Nowak: Es ist ein sehr persönlicher Film. Die Kirmes steht für meine Kindheit in den Achtzigern. Außerdem träumte ich früher immer davon, einmal „verrückter Wissenschaftler“ zu werden. Dass ich den Inhalt des Films irgendwie schon immer mit mir herumgetragen habe, merkte ich auch daran, dass ich den Monolog des Professors in wenigen Stunden heruntergeschrieben habe. Und zwar nicht nur die kurzen Teile aus dem Film, sondern über eine Stunde Text, aus dem es aber nur ausgewählte Teile in den Film geschafft haben. Ein Highlight der Produktion waren die Aufnahmen mit Leslie Barany, der eigentlich der Kunstagent von HR Giger ist.

ZEIT ONLINE: Was erhoffen Sie sich nun noch von der Online-Veröffentlichung? Ist das nur noch die Kür?

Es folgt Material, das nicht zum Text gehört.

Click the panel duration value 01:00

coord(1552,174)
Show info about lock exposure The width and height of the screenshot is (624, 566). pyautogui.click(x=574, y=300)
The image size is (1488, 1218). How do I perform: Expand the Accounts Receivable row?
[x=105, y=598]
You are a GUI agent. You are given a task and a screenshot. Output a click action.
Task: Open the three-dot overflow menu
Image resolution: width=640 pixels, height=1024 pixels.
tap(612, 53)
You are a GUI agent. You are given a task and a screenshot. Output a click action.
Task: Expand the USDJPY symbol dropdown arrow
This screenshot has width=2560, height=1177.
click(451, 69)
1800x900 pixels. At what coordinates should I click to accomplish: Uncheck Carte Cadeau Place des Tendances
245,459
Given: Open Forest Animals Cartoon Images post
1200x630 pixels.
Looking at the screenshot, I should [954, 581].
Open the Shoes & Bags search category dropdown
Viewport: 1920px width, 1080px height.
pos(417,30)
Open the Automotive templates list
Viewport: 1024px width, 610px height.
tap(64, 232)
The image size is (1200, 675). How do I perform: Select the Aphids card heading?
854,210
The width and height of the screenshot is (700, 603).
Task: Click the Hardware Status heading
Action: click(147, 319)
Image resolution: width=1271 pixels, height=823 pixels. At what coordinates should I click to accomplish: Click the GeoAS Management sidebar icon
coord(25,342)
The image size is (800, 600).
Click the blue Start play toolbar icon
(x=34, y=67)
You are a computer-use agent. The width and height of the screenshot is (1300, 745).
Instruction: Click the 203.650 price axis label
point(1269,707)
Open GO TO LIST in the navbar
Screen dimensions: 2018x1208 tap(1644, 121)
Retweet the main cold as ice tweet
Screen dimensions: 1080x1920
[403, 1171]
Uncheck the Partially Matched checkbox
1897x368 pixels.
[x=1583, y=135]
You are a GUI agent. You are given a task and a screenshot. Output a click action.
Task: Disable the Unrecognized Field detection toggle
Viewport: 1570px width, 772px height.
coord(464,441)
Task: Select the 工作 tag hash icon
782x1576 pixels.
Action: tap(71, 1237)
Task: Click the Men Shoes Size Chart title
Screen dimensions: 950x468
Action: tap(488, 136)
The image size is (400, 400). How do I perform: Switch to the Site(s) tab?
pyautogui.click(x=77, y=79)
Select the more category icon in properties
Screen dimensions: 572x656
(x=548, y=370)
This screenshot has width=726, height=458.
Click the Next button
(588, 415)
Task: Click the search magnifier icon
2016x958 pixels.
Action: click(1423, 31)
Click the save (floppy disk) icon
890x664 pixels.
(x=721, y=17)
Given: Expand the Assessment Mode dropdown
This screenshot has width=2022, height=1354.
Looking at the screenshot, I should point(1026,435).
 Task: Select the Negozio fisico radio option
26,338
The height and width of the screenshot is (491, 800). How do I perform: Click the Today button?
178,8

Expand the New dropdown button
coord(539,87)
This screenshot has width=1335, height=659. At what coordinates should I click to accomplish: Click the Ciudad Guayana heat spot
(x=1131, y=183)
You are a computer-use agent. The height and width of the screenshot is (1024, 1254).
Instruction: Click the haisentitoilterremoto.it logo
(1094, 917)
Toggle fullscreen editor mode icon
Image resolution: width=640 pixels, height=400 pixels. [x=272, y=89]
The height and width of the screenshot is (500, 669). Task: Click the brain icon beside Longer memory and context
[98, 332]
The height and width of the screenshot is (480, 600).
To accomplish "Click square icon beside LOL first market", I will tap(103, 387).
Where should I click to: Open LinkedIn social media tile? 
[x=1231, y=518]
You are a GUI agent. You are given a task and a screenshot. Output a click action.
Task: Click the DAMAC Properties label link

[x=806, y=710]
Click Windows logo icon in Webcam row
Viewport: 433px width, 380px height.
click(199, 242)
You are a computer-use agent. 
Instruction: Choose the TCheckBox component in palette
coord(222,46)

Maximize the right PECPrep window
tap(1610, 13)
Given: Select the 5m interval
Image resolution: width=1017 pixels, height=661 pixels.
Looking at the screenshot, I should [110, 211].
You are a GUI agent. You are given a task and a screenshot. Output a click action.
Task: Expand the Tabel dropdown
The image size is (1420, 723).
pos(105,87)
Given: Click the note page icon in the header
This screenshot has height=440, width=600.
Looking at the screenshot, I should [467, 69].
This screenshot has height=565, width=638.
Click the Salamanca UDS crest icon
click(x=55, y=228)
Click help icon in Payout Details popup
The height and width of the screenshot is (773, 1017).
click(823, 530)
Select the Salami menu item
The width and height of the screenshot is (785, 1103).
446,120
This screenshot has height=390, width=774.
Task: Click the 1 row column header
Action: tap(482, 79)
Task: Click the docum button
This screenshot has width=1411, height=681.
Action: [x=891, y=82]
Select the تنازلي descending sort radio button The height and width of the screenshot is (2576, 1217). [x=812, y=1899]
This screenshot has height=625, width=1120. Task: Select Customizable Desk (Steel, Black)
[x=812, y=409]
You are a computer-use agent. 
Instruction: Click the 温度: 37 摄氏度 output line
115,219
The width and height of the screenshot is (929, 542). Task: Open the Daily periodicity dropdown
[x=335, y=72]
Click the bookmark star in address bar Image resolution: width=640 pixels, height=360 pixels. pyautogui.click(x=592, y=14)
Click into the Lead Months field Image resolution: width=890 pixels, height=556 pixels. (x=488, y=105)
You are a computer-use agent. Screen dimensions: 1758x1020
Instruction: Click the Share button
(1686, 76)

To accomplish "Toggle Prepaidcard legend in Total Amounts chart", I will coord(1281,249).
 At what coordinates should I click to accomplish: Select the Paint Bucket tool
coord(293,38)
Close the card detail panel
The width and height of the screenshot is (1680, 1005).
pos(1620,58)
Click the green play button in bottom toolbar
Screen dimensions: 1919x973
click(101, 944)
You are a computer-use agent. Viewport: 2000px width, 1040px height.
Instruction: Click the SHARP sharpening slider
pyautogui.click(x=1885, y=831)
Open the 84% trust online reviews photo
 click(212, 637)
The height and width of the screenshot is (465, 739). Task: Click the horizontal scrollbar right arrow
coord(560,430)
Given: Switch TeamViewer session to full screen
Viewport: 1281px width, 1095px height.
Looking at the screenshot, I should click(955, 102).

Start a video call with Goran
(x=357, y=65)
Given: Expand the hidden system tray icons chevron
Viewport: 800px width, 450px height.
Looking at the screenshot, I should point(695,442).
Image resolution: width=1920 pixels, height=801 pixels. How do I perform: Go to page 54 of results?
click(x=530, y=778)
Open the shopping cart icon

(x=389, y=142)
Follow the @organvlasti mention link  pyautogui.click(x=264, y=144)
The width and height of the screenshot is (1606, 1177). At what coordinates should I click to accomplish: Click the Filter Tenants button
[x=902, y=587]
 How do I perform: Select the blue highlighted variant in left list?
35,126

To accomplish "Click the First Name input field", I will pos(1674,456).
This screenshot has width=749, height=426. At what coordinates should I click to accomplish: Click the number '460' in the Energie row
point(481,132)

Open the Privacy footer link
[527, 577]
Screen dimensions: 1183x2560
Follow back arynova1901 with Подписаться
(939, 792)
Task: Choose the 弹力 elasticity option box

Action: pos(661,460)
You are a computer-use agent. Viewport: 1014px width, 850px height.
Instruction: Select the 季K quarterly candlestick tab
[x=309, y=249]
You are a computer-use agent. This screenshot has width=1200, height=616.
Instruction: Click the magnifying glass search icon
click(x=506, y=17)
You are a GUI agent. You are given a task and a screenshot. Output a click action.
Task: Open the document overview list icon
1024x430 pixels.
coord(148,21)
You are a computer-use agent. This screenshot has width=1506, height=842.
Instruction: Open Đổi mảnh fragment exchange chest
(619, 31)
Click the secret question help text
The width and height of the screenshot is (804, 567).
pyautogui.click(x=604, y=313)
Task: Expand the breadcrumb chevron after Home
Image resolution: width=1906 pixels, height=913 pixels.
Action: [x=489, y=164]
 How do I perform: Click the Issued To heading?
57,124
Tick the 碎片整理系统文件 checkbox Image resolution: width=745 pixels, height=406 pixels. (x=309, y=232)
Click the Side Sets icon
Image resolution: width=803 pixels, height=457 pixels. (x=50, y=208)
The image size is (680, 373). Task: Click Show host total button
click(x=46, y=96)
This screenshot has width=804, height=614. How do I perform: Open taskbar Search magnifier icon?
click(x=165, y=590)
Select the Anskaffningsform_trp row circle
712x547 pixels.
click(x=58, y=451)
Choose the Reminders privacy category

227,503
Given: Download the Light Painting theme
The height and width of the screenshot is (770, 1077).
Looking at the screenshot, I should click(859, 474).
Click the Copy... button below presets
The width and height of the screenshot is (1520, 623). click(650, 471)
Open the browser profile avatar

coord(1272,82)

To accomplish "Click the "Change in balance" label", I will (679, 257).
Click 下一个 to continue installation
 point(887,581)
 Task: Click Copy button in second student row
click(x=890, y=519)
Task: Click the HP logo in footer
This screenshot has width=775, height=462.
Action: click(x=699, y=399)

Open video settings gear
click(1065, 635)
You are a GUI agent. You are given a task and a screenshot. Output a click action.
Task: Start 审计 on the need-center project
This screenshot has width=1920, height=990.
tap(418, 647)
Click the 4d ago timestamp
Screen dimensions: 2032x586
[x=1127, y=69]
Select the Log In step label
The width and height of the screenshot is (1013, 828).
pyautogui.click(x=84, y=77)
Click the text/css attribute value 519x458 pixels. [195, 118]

Nowak: Als Kurzfilmmacher ist das Veröffentlichen des Films im Internet ein ganz besonderer Moment, denn nach einem Jahr voller Filmfestivals beginnt das Leben des Filmes jetzt praktisch nochmal von vorne, nämlich für das Online-Publikum. Wenn ein Kurzfilm im Internet hohe Klickzahlen erreicht, ist außerdem die Aufmerksamkeit der großen Filmstudios gewiss. Bei mir trudeln nach jeder solchen Veröffentlichung eine Menge Anfragen ein. Beides, die Filmfestivals und die Onlinepräsenz, sind eine tolle Belohnung, wenn man so lange an einem Film gearbeitet hat.